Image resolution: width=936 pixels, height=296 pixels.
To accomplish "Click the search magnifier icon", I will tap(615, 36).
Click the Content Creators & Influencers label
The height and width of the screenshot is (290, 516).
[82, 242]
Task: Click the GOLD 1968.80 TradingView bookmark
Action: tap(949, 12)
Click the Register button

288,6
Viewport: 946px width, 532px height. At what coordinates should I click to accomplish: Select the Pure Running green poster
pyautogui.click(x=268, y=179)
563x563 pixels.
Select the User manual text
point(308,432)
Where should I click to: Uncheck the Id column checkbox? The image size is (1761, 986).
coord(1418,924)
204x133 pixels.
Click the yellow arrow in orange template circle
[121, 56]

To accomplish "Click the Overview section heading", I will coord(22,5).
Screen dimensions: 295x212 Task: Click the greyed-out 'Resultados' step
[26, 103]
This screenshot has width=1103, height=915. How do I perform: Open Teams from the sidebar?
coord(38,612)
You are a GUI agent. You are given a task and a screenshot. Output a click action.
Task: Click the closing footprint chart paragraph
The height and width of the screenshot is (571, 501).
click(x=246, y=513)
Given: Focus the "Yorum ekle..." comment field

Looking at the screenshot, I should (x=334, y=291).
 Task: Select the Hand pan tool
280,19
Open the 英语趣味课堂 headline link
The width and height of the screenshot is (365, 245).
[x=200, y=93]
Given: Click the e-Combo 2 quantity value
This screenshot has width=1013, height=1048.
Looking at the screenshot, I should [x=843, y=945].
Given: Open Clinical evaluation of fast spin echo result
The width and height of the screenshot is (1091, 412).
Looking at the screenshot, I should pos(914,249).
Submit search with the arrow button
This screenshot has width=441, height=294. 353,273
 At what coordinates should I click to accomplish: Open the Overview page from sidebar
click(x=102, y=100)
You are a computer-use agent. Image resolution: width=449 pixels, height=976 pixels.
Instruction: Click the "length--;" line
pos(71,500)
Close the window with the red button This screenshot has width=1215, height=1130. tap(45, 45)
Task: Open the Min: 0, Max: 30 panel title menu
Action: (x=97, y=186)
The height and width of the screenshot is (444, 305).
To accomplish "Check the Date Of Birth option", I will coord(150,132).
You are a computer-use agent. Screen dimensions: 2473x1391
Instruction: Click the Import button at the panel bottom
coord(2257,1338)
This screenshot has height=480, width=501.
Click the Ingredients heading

____

Exercise objective — Could you reproduce all the items above with "Instruction" swapped for "Directive" and everything else left unchanged?

The completed task —
Image resolution: width=936 pixels, height=296 pixels.
To accomplish "Click the search magnifier icon", I will tap(615, 36).
Click the Content Creators & Influencers label
The height and width of the screenshot is (290, 516).
[82, 242]
Task: Click the GOLD 1968.80 TradingView bookmark
Action: tap(949, 12)
Click the Register button

288,6
Viewport: 946px width, 532px height. At what coordinates should I click to accomplish: Select the Pure Running green poster
pyautogui.click(x=268, y=179)
563x563 pixels.
Select the User manual text
point(308,432)
Where should I click to: Uncheck the Id column checkbox? The image size is (1761, 986).
coord(1418,924)
204x133 pixels.
Click the yellow arrow in orange template circle
[121, 56]

To accomplish "Click the Overview section heading", I will coord(22,5).
Screen dimensions: 295x212 Task: Click the greyed-out 'Resultados' step
[26, 103]
This screenshot has width=1103, height=915. How do I perform: Open Teams from the sidebar?
coord(38,612)
You are a GUI agent. You are given a task and a screenshot. Output a click action.
Task: Click the closing footprint chart paragraph
The height and width of the screenshot is (571, 501).
click(x=246, y=513)
Given: Focus the "Yorum ekle..." comment field

Looking at the screenshot, I should (x=334, y=291).
 Task: Select the Hand pan tool
280,19
Open the 英语趣味课堂 headline link
The width and height of the screenshot is (365, 245).
[x=200, y=93]
Given: Click the e-Combo 2 quantity value
This screenshot has width=1013, height=1048.
Looking at the screenshot, I should [x=843, y=945].
Given: Open Clinical evaluation of fast spin echo result
The width and height of the screenshot is (1091, 412).
Looking at the screenshot, I should pos(914,249).
Submit search with the arrow button
This screenshot has width=441, height=294. 353,273
 At what coordinates should I click to accomplish: Open the Overview page from sidebar
click(x=102, y=100)
You are a computer-use agent. Image resolution: width=449 pixels, height=976 pixels.
Directive: Click the "length--;" line
pos(71,500)
Close the window with the red button This screenshot has width=1215, height=1130. tap(45, 45)
Task: Open the Min: 0, Max: 30 panel title menu
Action: (x=97, y=186)
The height and width of the screenshot is (444, 305).
To accomplish "Check the Date Of Birth option", I will coord(150,132).
You are a computer-use agent. Screen dimensions: 2473x1391
Directive: Click the Import button at the panel bottom
coord(2257,1338)
This screenshot has height=480, width=501.
Click the Ingredients heading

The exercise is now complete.